Catering for those bear necessities
Animal enrichment programmes encourage animals to use their senses and to experience different exciting alterations to their natural settings. This enhances activity and provides novel ways for the animals to engage in natural behaviour that takes them out of their usual routine.
With Robynn's support and guidance, the Zookies collected pine cones and filled them with an assortment of foods for the omnivorous Kodiak bears to enjoy. The tasty menu included tuna, vegetables, fruits, leaves, jelly powder, salad dressing and ice lollies that were filled with more fruits and vegetables.
Pine cones were used for this enrichment programme as they are naturally found in the Kodiak bear's original habitat and moreover challenged the bears to use their claws and tongue to extract the food. The ice lollies were a real treat for these bears whose habitat is the icy Alaska region, especially during the hot spell Pretoria has been experiencing this spring. Palm leaves and a selection of branches were also put inside the bear enclosure for them to play with.
Once the pine cone snacks were made, they were placed at the back of the bear enclosure which helped the animal keeper - Mbowane Mukhawana - to lure the two female bears into their night rooms. This was essential so that the pine cones, ice lollies and branches could be placed inside their enclosure.
In the meantime, the Zookies had the wonderful experience of seeing the bears up close in their night rooms before they were allowed - from the safe environment of the public viewing platforms - to point out to Robynn and Mbowane where to place the pine cones they had made. By this time quite a crowd had assembled at the bear viewing platforms, eagerly waiting to see what the bears would do once they were let out of their night rooms. This gave the Zookies an opportunity to explain to the public about the bears, the pine cones and ice lollies they had made and the purpose of the enrichment programme.
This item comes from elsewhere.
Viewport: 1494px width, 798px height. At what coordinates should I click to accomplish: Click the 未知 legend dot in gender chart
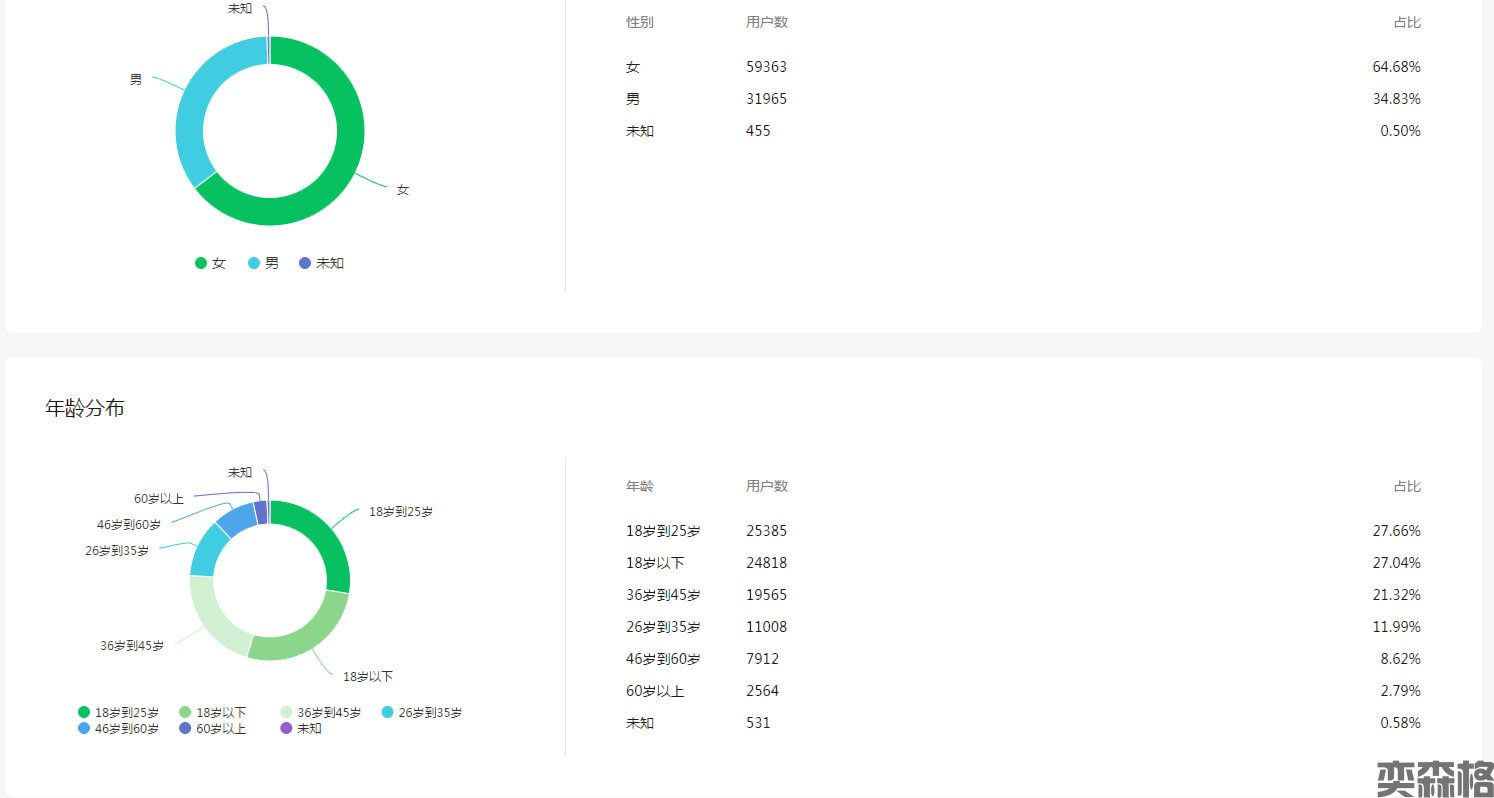pos(305,263)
It did not take the bears long to discover that their night room's doors were open once more and they excitedly rushed out to the pine cones with the tuna and fruits and to the ice lollies. Once they had snacked on a pine cone or two they stood on their hind legs sniffing before investigating the rest of their enclosure - walking up to all the ice lollies, palm leaves, branches and pine cones that were placed all around.
Much fun was had by all, especially the bears who had taken the ice lollies and branches into their swimming areas to play with and to indulge in. Overall this turned out to be a very successful enrichment programme for the bears and for the Zookies to participate in.
Next time you visit the Zoo, keep your eyes open for Robynn and her team, who are constantly designing and implementing enrichment programmes to keep the NZG's animals busy and stimulated.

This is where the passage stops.